2) Establish the marks acting as signatures. This step can be as simple as asking the other party to confirm in writing that his or her typed name or initials at the bottom of an email is acting as a signature. Getting an affirmative response to this inquiry will alleviate any doubt about the intent.
Finally, some deals are just too important to base enforceability on an email exchange, regardless of how clear the exchange may seem. In this circumstance, parties should include appropriate disclaimers in their email exchanges indicating that a final agreement is conditional pending review and approval by others, the email discussions are only meant to be a draft, the execution of a more formal document is required, or by simply stating that a person does not intend to contract via email.
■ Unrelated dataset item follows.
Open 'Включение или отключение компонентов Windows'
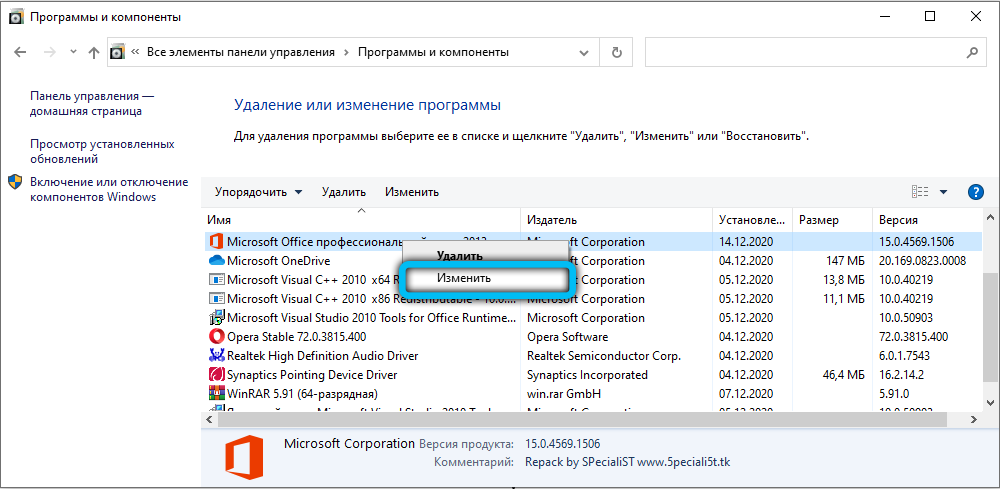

As transactions transition away from in-person exchanges to more electronic and remote deals, it is important for businesses to get the appropriate legal advice on structuring and finalizing their agreements to minimize the risk of an important transaction being the "deal that wasn't."
1 The opinion of the Mississippi Court of Appeals has not, to date, been released for publication in the permanent law reports. As a result, it remains subject to revision.
2 The UETA contains some notable exceptions to its applicability and provides, among other areas, that it does not apply to laws governing the formation of wills or testamentary trusts, or adoptions, divorces or other family law. See Miss. Code Ann. § 75-12-5(b).
3 The Court’s analysis noted that while certain emails sent by Jordan’s representative included his name at the end of the email, the email that Parish argued constituted an acceptance of the counter-offer did not have the representative’s name at the end of it.